EXCERPT TO READ:
....

Tigecycline-Tetracycline Combination Modeling against Pseudomonas aeruginosa: Application of the General Pharmacodynamic Interaction Term in Various Interaction Models
Amelia N. Deitchman (1), Astrid Broeker (1), Sebastian G. Wicha (2,3), Johannes Kast (1), Ravi Shankar Prasad Singh (1), Hartmut Derendorf (1)
(1) University of Florida, Gainesville, FL, USA (2) Uppsala University, Uppsala, Sweden, (3) University of Hamburg, Hamburg, Germany
Objectives: The enhanced activity of combination tigecycline (TIG) and tetracycline (TET) against Pseudomonas aeruginosa has been previously described in in vitro static time kill curve experiments [1]. We aimed to develop a PK/PD model based on this data to comprehensively describe the antibacterial interaction and effect for this drug combination. This analysis also aimed to explore the use of an interaction term (previously presented as the general pharmacodynamic interaction (GDPI) model [2]) applied to empiric and mechanism-based models.
Methods: Static time-kill curve modeling was performed with NONMEM (Ver.7.3). Using previously developed models for the TIG and TET alone [3,4] as base models, a collective model was developed to describe a combined dataset of mono and combination therapy. Change in objective function value, visual predictive checks, and goodness-of-fit plots were utilized to evaluate fit of standard and modified Bliss Independence, Loewe additivity, and competitive inhibition models. GDPI terms were incorporated into models on EC50 or Emax terms to improve interaction description.

....

CHECK YOUR UNDERSTANDING:
1. Rewrite the tigecycline-tetracycline abstract from "Methods: Static time-kill" to "improve interaction description.", swapping "goodness-of-fit plots" for "residual plots".
2. In the tigecycline-tetracycline abstract, what software was used for the static time-kill curve modeling?

Stored items:

....

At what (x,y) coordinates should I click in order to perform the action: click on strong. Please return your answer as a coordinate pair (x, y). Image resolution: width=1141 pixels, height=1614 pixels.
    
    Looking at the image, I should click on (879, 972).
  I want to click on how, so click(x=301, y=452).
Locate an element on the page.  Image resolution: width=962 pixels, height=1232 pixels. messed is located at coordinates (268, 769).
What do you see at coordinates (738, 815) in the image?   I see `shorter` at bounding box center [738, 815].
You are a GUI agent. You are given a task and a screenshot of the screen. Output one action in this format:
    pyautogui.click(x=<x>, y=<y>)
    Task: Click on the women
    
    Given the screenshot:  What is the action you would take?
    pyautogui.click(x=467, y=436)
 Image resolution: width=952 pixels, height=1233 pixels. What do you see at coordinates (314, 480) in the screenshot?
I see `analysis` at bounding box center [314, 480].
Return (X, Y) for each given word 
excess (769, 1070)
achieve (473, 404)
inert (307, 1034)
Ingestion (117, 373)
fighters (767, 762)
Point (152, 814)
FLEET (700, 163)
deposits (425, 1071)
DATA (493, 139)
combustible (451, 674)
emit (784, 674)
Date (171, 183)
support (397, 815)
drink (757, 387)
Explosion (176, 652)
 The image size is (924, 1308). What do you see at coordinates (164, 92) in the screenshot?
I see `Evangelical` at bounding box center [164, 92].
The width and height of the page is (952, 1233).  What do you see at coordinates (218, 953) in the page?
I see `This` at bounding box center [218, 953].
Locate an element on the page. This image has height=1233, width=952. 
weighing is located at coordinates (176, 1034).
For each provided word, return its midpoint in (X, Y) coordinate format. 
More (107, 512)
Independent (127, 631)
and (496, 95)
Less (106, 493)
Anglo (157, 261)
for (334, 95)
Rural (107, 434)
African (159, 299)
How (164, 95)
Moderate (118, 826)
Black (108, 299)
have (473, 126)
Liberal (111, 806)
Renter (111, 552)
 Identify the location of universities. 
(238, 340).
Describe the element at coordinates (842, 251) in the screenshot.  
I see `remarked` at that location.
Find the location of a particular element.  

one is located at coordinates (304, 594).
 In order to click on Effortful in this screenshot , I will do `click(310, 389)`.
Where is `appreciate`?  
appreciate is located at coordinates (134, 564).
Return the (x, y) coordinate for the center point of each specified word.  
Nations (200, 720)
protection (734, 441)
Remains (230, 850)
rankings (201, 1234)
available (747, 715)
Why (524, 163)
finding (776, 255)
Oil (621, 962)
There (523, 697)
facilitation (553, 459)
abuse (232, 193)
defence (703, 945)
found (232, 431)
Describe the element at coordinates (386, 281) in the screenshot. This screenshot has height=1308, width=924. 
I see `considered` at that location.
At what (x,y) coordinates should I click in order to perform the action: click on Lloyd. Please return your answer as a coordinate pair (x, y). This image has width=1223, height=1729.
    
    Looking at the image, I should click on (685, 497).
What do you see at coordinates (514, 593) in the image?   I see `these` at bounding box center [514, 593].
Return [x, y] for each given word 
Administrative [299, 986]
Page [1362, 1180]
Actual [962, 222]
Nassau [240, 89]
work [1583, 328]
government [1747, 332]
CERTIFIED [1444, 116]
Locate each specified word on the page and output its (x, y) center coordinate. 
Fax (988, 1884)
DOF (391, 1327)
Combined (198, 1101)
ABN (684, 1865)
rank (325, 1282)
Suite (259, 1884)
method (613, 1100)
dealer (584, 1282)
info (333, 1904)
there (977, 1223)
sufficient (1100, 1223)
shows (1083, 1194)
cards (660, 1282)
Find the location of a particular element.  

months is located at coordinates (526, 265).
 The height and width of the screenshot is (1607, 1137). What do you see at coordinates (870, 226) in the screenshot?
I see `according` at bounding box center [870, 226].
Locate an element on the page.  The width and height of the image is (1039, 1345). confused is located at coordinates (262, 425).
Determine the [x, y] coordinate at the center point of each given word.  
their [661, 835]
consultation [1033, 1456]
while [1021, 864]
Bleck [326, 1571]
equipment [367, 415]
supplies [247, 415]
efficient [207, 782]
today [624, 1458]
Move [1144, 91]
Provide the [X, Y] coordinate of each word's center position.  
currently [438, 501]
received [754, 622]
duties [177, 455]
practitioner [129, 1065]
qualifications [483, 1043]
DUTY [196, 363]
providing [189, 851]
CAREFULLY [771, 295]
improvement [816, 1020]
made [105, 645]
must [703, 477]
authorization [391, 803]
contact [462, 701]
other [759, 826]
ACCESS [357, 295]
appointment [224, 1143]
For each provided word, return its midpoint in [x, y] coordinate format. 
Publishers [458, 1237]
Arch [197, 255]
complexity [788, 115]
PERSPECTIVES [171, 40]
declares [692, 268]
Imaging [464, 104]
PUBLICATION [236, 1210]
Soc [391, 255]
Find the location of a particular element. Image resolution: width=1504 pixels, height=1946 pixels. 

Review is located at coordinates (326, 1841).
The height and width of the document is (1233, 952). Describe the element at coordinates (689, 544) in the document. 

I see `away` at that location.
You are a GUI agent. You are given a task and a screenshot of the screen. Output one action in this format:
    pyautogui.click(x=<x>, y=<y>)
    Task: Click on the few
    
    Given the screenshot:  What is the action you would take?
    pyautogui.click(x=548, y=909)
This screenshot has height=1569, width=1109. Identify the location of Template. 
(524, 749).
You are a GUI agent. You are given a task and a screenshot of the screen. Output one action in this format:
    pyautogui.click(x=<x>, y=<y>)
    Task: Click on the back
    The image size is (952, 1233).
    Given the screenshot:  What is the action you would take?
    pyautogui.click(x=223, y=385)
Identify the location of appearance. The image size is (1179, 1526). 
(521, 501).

....

RESPONSES PER TASK:
1.
Methods: Static time-kill curve modeling was performed with NONMEM (Ver.7.3). Using previously developed models for the TIG and TET alone [3,4] as base models, a collective model was developed to describe a combined dataset of mono and combination therapy. Change in objective function value, visual predictive checks, and residual plots were utilized to evaluate fit of standard and modified Bliss Independence, Loewe additivity, and competitive inhibition models. GDPI terms were incorporated into models on EC50 or Emax terms to improve interaction description.

2. NONMEM, version 7.3.